特許用語集
実施権
実施権とは、特許発明を実施するための権利(ライセンス)のこと。特許法上の実施権には、<1>専用実施権、<2>通常実施権の2つがある。
<1>専用実施権
\n独占排他的に実施できる権利(特許法第77条)。設定された範囲において、特許権を自ら実施するほか、他人に譲渡したり、ライセンス供与することができる。設定範囲には、期間、地域、内容などについて定義され、特許庁での登録により効力が発生する。同一の内容について、複数人を設定することはできない。企業であれば、1社に対して特許権を設定し、その1社が独占して実施する。
<2>通常実施権
独占排他的ではなく、単に実施する権利。同一の内容について、複数人を設定することができる。企業であれば複数社に特許権を設定できる。
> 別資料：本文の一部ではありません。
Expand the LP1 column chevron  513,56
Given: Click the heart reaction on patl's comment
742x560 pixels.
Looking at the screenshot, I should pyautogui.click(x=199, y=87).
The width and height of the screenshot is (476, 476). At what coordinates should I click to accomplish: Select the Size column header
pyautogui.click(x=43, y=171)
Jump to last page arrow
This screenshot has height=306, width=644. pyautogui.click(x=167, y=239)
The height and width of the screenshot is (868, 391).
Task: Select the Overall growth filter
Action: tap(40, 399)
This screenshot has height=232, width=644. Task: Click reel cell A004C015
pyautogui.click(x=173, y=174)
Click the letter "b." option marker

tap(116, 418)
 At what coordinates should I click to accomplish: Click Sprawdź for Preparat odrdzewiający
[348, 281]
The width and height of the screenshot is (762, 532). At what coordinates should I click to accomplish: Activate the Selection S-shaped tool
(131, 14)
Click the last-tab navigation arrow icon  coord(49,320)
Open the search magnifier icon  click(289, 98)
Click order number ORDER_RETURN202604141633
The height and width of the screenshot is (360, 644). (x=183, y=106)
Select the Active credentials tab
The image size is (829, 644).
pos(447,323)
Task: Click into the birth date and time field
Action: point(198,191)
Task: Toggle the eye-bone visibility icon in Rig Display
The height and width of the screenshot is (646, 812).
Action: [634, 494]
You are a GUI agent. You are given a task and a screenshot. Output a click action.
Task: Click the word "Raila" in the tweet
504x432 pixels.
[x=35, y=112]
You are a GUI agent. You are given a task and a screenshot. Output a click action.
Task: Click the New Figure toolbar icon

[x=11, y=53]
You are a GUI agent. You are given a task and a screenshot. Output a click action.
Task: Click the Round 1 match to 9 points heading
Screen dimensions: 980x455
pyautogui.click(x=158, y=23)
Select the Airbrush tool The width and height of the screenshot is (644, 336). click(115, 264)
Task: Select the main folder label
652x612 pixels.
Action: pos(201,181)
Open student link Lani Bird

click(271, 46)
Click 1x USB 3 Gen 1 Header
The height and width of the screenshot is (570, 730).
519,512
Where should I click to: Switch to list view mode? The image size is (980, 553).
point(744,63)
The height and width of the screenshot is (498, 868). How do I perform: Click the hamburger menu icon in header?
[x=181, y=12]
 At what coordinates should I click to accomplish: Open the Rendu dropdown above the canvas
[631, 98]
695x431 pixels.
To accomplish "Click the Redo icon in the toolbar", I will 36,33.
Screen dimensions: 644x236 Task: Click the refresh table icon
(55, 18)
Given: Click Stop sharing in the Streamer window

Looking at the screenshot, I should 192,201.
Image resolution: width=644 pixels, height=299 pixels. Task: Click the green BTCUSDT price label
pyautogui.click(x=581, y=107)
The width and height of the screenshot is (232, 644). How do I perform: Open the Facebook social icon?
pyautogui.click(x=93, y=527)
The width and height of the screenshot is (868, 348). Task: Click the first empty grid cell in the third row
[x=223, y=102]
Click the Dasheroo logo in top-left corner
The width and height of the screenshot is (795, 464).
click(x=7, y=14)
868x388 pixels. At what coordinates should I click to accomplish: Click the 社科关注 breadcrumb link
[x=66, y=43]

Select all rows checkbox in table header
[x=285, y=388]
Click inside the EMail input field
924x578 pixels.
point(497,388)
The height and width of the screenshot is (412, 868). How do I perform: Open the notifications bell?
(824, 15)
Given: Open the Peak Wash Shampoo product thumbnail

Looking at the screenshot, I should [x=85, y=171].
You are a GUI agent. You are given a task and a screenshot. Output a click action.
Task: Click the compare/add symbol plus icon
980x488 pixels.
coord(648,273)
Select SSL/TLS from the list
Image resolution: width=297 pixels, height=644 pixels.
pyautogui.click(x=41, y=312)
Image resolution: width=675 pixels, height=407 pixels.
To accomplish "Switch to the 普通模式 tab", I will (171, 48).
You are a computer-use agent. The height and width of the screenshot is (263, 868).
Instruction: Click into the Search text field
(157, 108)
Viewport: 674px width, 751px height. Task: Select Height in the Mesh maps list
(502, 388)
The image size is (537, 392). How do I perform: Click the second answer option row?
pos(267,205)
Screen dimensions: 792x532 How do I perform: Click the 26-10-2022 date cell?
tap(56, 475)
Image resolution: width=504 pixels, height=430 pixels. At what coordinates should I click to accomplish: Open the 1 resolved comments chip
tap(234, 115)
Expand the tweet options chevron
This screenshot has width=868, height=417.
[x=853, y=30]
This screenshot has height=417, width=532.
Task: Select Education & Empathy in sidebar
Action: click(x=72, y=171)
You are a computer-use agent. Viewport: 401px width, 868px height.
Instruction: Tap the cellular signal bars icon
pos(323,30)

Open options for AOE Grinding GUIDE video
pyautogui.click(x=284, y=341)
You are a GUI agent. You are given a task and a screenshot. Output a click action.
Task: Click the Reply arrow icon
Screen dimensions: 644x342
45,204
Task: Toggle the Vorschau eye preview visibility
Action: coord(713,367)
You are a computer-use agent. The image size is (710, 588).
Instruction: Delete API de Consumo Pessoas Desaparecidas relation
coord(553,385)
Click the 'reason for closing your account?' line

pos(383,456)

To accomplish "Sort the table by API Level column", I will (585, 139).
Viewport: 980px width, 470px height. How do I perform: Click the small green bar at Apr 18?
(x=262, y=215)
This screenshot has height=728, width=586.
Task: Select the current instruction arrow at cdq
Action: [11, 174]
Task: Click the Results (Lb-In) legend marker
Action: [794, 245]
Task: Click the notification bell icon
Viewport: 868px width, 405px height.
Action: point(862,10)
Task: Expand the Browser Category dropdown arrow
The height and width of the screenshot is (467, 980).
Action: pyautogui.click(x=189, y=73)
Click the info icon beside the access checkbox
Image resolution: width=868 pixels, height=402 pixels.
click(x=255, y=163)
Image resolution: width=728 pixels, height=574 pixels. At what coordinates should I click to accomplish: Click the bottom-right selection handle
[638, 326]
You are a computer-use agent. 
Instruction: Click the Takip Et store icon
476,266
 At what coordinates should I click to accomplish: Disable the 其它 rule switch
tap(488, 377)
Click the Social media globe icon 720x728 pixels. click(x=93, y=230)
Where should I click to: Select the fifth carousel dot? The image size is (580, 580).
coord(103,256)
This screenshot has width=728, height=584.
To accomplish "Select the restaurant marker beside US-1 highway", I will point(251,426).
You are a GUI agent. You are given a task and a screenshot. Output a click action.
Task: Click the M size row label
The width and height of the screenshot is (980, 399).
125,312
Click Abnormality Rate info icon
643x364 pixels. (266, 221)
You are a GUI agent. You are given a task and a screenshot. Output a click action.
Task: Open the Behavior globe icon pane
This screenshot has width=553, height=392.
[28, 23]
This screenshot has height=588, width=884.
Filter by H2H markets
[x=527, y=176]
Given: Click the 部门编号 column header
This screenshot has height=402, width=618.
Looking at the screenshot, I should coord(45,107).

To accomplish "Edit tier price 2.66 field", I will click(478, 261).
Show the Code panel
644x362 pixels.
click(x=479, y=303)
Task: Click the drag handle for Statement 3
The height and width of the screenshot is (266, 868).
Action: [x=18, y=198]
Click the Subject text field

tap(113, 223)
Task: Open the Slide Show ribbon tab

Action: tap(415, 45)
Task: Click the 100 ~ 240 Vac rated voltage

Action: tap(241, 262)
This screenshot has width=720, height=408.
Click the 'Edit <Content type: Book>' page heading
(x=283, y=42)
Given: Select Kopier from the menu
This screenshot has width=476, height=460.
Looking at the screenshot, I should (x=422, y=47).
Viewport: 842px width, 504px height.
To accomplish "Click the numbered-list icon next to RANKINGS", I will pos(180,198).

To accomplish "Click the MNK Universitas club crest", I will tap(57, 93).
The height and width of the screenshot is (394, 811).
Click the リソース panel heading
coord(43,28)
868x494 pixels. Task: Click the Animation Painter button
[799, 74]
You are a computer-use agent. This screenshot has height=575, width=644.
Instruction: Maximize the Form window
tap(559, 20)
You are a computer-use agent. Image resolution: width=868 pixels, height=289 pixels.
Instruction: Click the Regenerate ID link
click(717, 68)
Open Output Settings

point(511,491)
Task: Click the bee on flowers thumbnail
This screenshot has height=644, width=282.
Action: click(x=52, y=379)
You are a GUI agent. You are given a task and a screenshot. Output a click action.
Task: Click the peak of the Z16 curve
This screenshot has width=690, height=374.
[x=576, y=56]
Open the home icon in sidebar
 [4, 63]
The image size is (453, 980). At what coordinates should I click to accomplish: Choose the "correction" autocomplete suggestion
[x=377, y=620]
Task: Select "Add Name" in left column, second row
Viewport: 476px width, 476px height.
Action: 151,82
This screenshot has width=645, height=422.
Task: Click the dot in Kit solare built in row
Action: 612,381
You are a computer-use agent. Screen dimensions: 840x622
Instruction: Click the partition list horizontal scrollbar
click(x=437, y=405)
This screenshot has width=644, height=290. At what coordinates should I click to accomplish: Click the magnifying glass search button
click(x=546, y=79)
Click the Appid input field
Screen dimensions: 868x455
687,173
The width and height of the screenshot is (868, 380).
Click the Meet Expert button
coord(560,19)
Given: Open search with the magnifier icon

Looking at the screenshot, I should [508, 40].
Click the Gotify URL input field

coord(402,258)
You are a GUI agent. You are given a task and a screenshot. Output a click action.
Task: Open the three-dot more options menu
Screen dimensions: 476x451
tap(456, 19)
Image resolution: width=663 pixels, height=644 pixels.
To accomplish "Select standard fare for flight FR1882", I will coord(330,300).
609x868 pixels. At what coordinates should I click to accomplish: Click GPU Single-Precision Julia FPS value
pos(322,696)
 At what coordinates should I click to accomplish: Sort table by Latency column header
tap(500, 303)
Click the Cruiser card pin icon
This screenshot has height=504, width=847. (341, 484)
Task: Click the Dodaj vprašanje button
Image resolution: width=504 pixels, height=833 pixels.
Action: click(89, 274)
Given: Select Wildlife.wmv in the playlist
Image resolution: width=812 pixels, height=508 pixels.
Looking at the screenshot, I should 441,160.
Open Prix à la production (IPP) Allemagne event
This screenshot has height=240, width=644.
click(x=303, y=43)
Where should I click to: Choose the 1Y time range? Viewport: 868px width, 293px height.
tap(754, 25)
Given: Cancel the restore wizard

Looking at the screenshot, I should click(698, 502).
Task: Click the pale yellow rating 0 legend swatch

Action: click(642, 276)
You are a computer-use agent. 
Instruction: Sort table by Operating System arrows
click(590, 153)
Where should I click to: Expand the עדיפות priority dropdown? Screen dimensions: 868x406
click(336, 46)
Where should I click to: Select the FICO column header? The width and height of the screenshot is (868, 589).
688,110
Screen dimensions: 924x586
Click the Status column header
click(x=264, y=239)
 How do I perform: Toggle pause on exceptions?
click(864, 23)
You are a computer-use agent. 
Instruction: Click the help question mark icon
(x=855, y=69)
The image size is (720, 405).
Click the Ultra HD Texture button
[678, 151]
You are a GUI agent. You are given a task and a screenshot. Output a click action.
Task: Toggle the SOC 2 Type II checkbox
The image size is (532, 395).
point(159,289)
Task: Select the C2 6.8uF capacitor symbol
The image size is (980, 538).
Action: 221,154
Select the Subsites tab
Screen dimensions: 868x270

通常実施権には、(i)先使用や職務発明など、法律で定められた要件を満たす場合に発生する「法定通常実施権」、(ii)出願日から4年経過し、3年以上継続して実施されていないものや、特許庁長官によって公共の利益のために必要とみなされたものなど、裁定手続きにより強制的に発生する「裁定通常実施件」、(iii)特許権または専用実施権に基づくライセンスにより設定される「許諾による通常実施権」がある。